Kafka: What Is it?

If nothing else, the data science industry is good at coming up with new, unique, confusing names and terms. ZooKeeper, MapReduce, Hadoop, Pig, Storm, Mahout MongoDB…the list keeps growing and it’s totally understandable if you can’t always identify or explain the different technologies and tools of the industry.    

In each article in this series we will select a term and give you a quick background on what it means and its implications for your data science efforts and broader data strategy. This week we begin with Kafka!

Apache Kafka: What is it?

Originally developed by Linkedin, Kafka is an open-source product from the Apache Software Foundation, the well-known provider of open-source software. It is a self-described “distributed streaming platform.” The website reads “Kafka™ is used for building real-time data pipelines and streaming apps. It is horizontally scalable, fault-tolerant, wicked fast, and runs in production in thousands of companies.”

What problems does it solve?

Kafka allows you to pass data between systems as transactions occur in real-time. Imagine a situation where you have multiple web properties, all kicking out transactions and multiple downstream systems that need to read those transactions (e.g. a CRM, data warehouse and order management system). Each of those systems could build a connection directly to the sources, creating a brittle, spaghetti-like architecture of interwoven systems

With Kafka, however, each of those sources, known in Kafka as producers, writes its data just to Kafka.  Each of the downstream systems (known in Kafka as consumers) reads the data from Kafka. The data is therefore organized for easy access.

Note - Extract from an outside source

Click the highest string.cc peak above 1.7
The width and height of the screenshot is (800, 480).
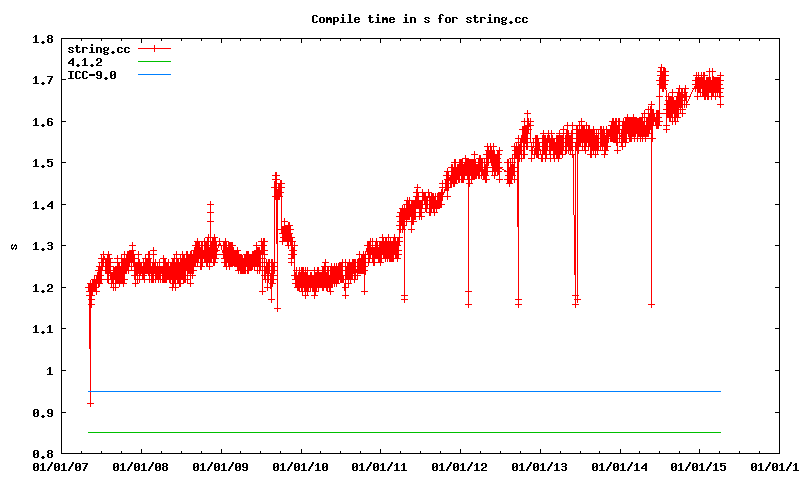pos(661,70)
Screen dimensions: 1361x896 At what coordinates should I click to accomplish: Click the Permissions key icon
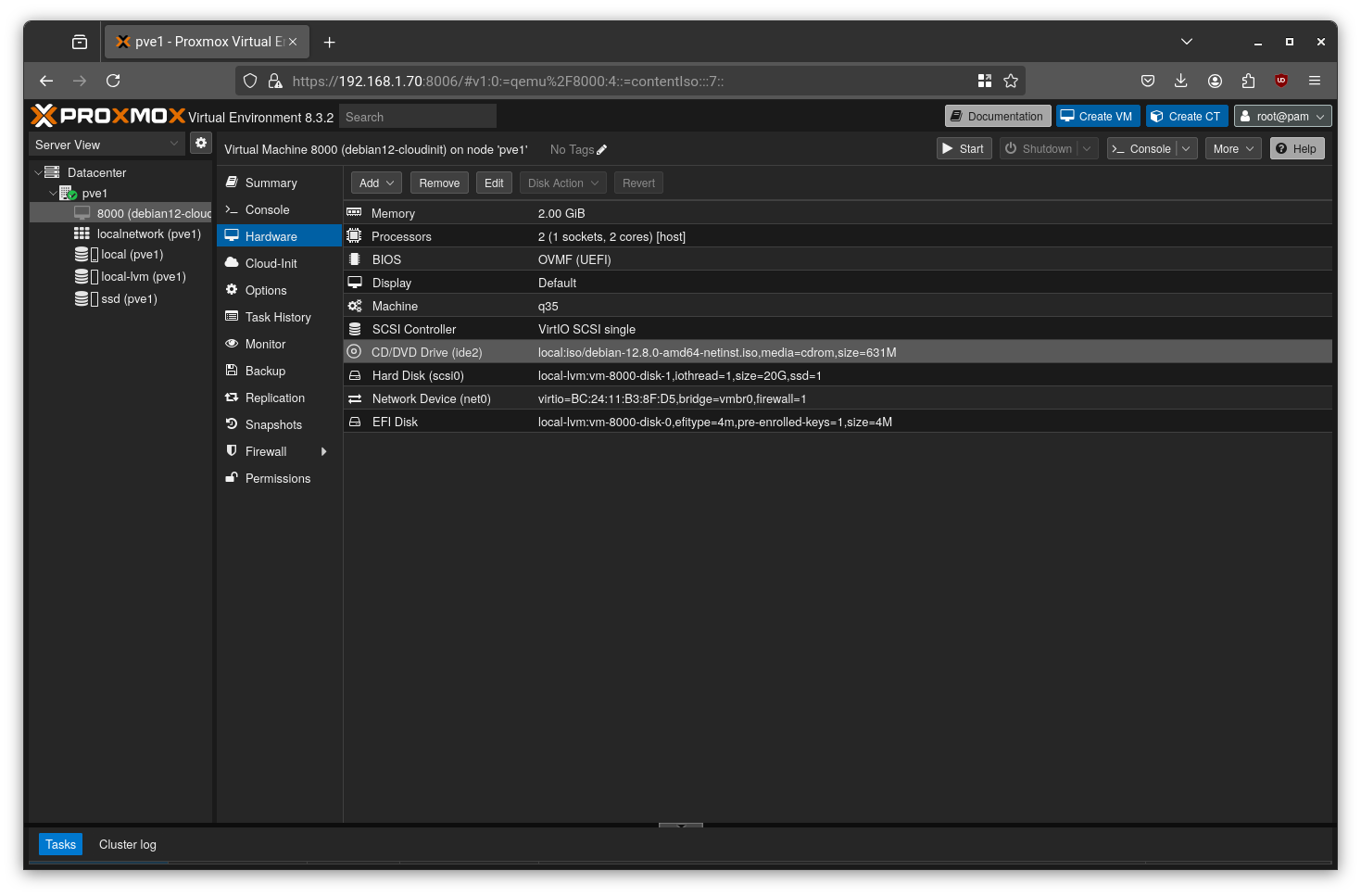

There are mechanisms for transforming it, called processors. It’s starting to sound a bit like a combination of our traditional staging area and ETL, isn’t it?

Kafka can also store this data, allowing downstream systems to reload history should they ever lose it.

Who’s using it?

Kafka is used by thousands of major companies, including Twitter, Paypal, Netflix and many other significant players.

One good example of Kafka in action is at Walmart, a particularly massive company with a variety of data sources and users. They began looking at options for scalable data processing systems three years ago and ultimately used Kafka as a company-wide, multi-tenant data hub.

It has allowed Walmart to onboard sellers and launch product listings faster by enabling fast processing of data from various sources. By centralizing all incoming data updates in Kafka, they were able to use the same data for activities such as reprocessing catalog information, analytics and A/B testing instead of each activity pulling data directly from the source systems.